ЗАДАНИЕ: Объясните по рецензии на книгу «Отрицательная революция», почему ее автор добился от издателей рецензионного экземпляра.

ИСХОДНЫЙ ТЕКСТ:
■ ■ ■

О вреде диссертаций для политической теории

Рецензия на: Магун А. Отрицательная революция. К деконструкции политического субъекта. СПб.: Издательство Европейского университета в Санкт-Петербурге, 2008. 416 с.

* * *

Книга Артемия Магуна, доцента Европейского университета в Санкт-Петербурге и Смольного института свободных искусств и наук, вышла в самом начале лета. Выходу ее была посвящена грамотно организованная, даже блистательная презентация в Европейском. По моим оценкам - в коих я не сильна, так что возможность ошибки признаю сразу, - присутствовали на ней человек двести. Для события академически-философского цифра поразительная. Речи выступавших тоже поражали: редкой для академических заседаний осмысленностью, в то время как подбор спикеров объективно отражал раскладку живых и ярких, с одной стороны, и реально действенных, с другой, гуманитарно-философских сил нашего города. То есть имело место экземплярное событие, по описанию которого в мемуарах будут лет через семьдесят воссоздавать интеллектуальную атмосферу Петербурга первого десятилетия XXI в. В мемуарной будущности события сомнений не было. Оставался вопрос, какую роль будет играть в этих мемуарах виновница торжества, четырехсотстраничная "Отрицательная революция". Интрига происходившего и какое-то подспудное величие книги (ведь все пришли и прилежно слушали, хотя книгу на тот момент почти никто не читал) затянули меня настолько, что я - пользуясь своими разнородными знакомствами - буквально вытянула из издателей рецензионный экземпляр.

■ ■ ■

ПРЕДСТАВЛЕННЫЕ ДАННЫЕ:
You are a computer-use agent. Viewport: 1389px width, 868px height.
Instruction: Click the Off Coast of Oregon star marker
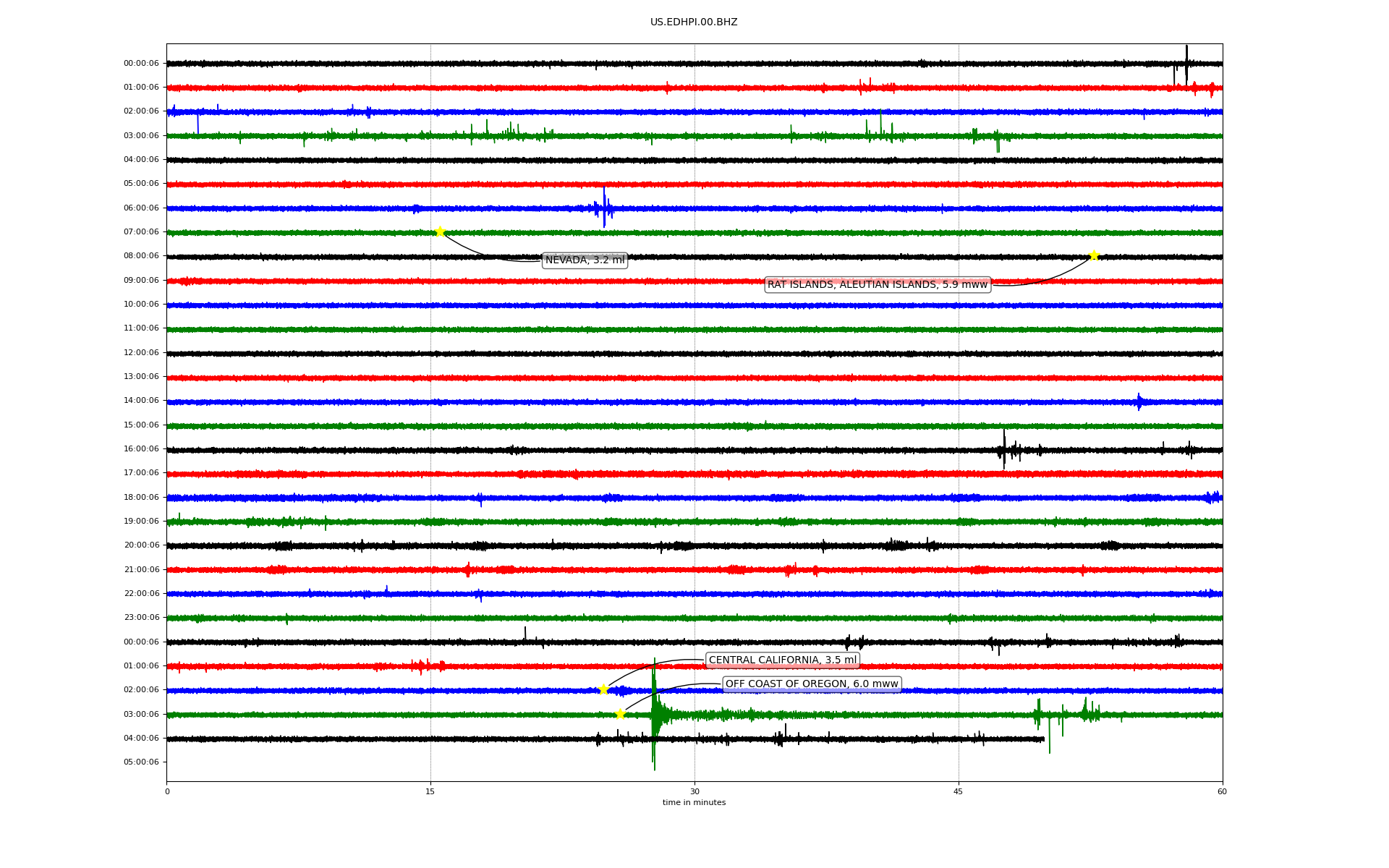[x=620, y=714]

■ ■ ■

РЕШЕНИЕ ЗАДАНИЯ: Автора рецензии захватили интрига происходившего и какое-то подспудное величие книги. На презентацию пришли все и прилежно слушали, хотя книгу тогда почти никто не читал. Это увлекло автора настолько, что экземпляр был буквально вытянут из издателей благодаря разнородным знакомствам.